Universitas Djuanda melalui Lembaga Penelitian dan Pengabdian kepada Masyarakat (LPPM) UNIDA turut ambil bagian dalam kegiatan Penandatanganan MoU/PKS Perguruan Tinggi Swasta se-Jawa Barat yang dirangkaikan dengan forum nasional What’s Up Campus Calls Out (WCCO) di Sabuga Institut Teknologi Bandung (ITB). Kegiatan yang diselenggarakan oleh Kantor Wilayah Kementerian Hukum Jawa Barat ini mengusung tema “Monetisasi Riset dan Inovasi: Mengubah Paten Menjadi Aset Bisnis Bernilai Tinggi di Era Entrepreneurial University.”
Kegiatan ini menjadi momentum strategis dalam memperkuat ekosistem kekayaan intelektual, hilirisasi riset, serta kolaborasi antara perguruan tinggi, pemerintah, industri, dan masyarakat dalam mendorong inovasi berbasis ilmu pengetahuan dan teknologi.
Universitas Djuanda hadir melalui Lembaga Penelitian dan Pengabdian kepada Masyarakat (LPPM) bersama Biro Sentra Kekayaan Intelektual dan Hilirisasi sebagai bentuk komitmen institusi dalam memperkuat budaya inovasi dan perlindungan kekayaan intelektual di lingkungan perguruan tinggi. Kepala Biro Sentra Kekayaan Intelektual dan Hilirisasi, Ibnu Fadilah, S.E., M.H., menyampaikan bahwa kerja sama ini menjadi langkah penting dalam memperluas sinergi pengembangan inovasi di perguruan tinggi.
"Kolaborasi antara perguruan tinggi dan pemerintah menjadi kunci dalam membangun ekosistem inovasi yang berkelanjutan. Kami berharap kerja sama ini mampu mempercepat perlindungan dan komersialisasi hasil riset sivitas akademika," jelasnya.

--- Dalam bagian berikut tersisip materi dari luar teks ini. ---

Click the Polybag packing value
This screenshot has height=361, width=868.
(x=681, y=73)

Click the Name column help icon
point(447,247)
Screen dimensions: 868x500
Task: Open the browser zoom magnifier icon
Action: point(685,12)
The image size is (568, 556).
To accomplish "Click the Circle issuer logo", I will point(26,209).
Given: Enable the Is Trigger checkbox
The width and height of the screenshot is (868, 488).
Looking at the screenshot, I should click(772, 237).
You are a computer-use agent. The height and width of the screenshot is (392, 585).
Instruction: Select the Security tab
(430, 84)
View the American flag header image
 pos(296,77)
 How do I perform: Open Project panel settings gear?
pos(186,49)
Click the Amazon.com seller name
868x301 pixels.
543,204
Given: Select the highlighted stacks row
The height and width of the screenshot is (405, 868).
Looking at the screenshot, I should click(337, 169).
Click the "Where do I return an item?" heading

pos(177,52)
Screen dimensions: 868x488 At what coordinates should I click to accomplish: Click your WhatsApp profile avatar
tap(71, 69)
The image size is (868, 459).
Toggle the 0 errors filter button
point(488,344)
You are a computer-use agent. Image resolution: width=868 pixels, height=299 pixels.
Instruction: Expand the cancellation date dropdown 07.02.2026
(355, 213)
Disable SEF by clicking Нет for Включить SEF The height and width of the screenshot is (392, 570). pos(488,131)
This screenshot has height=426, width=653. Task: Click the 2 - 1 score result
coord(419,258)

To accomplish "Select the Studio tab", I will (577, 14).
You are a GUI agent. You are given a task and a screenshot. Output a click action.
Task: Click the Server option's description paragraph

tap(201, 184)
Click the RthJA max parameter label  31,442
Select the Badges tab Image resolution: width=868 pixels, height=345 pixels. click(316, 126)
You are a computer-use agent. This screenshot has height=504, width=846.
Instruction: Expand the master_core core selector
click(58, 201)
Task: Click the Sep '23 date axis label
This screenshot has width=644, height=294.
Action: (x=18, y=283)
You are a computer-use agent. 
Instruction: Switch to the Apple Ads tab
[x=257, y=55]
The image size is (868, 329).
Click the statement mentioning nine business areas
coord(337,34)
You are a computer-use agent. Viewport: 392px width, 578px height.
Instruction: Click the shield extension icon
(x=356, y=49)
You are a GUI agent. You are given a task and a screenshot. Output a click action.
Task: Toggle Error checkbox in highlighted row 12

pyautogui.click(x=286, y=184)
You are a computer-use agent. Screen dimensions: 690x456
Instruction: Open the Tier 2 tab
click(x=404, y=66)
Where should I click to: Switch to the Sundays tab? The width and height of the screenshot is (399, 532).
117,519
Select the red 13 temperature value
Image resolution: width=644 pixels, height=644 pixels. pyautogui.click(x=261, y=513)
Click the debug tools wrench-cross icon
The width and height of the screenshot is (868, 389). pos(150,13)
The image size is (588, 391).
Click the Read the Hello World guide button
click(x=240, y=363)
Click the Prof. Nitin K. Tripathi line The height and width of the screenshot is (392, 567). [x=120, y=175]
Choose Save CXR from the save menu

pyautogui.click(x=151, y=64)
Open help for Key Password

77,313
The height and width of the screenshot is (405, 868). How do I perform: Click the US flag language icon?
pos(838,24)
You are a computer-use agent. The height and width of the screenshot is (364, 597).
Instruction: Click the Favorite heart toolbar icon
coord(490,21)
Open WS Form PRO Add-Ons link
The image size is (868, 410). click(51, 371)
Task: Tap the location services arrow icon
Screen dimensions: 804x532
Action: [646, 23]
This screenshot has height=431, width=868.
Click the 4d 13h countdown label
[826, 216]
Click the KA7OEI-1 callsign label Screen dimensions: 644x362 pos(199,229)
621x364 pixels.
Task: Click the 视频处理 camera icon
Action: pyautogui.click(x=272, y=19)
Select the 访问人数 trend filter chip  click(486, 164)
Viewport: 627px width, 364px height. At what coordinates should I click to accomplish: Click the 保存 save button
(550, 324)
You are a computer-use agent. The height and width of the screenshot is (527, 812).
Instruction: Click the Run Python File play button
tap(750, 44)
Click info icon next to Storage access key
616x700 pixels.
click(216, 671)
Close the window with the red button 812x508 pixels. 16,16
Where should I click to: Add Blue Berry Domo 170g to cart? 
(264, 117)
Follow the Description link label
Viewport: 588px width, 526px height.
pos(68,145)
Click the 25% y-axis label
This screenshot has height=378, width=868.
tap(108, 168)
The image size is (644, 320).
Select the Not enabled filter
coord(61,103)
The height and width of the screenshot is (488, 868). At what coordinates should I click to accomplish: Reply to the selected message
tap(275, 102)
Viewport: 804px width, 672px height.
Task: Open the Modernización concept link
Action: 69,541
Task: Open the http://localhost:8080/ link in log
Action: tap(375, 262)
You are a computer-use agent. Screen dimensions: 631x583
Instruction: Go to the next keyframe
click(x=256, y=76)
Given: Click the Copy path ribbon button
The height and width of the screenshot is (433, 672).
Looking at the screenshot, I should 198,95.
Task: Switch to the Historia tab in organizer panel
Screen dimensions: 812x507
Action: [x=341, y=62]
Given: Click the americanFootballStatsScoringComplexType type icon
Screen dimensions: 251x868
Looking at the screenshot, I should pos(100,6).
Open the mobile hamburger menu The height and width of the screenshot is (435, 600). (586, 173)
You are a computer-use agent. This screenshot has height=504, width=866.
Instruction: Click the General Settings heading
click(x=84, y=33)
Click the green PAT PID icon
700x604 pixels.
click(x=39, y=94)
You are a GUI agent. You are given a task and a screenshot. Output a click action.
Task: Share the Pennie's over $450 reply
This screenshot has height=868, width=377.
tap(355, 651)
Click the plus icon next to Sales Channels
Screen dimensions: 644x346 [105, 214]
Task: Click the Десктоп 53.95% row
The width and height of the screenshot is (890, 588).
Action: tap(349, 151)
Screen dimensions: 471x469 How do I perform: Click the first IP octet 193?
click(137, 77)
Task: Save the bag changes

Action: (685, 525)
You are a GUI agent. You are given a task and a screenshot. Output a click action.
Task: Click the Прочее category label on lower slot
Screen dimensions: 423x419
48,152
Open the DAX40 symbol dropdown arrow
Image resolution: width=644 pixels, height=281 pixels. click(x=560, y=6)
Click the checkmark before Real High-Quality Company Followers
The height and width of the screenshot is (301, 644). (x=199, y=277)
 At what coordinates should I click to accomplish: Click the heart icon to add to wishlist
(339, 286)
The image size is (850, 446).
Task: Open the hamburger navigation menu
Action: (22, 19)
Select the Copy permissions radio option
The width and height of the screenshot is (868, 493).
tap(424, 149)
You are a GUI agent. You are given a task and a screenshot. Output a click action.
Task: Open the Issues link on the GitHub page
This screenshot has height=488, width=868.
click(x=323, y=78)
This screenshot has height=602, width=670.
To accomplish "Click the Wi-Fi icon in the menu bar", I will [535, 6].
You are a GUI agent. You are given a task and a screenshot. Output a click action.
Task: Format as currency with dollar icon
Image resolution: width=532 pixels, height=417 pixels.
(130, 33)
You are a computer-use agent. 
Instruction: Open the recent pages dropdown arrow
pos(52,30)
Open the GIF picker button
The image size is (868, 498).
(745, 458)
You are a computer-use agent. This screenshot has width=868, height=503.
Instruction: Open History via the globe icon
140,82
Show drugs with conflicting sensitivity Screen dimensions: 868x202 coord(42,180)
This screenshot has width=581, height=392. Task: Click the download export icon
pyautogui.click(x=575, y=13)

Forum nasional ini menghadirkan sejumlah tokoh nasional dan akademisi ternama, di antaranya Menteri Hukum Republik Indonesia Supratman Andi Agtas, Wakil Menteri Pendidikan Tinggi, Sains, dan Teknologi Prof. Stella Christie, Wakil Gubernur Jawa Barat Erwan Setiawan, Rektor ITB Prof. Dr. Ir. Tatacipta Dirgantara, M.T., ekonom dan praktisi bisnis Gita Wirjawan, hingga filsuf dan akademisi Rocky Gerung.
Dalam sesi diskusi, para narasumber menekankan pentingnya transformasi pola pikir perguruan tinggi dari “riset untuk publikasi” menjadi “riset untuk solusi dan bisnis berkelanjutan.” Selain itu, perlindungan kekayaan intelektual dinilai menjadi langkah strategis dalam meningkatkan daya saing bangsa di era ekonomi berbasis pengetahuan.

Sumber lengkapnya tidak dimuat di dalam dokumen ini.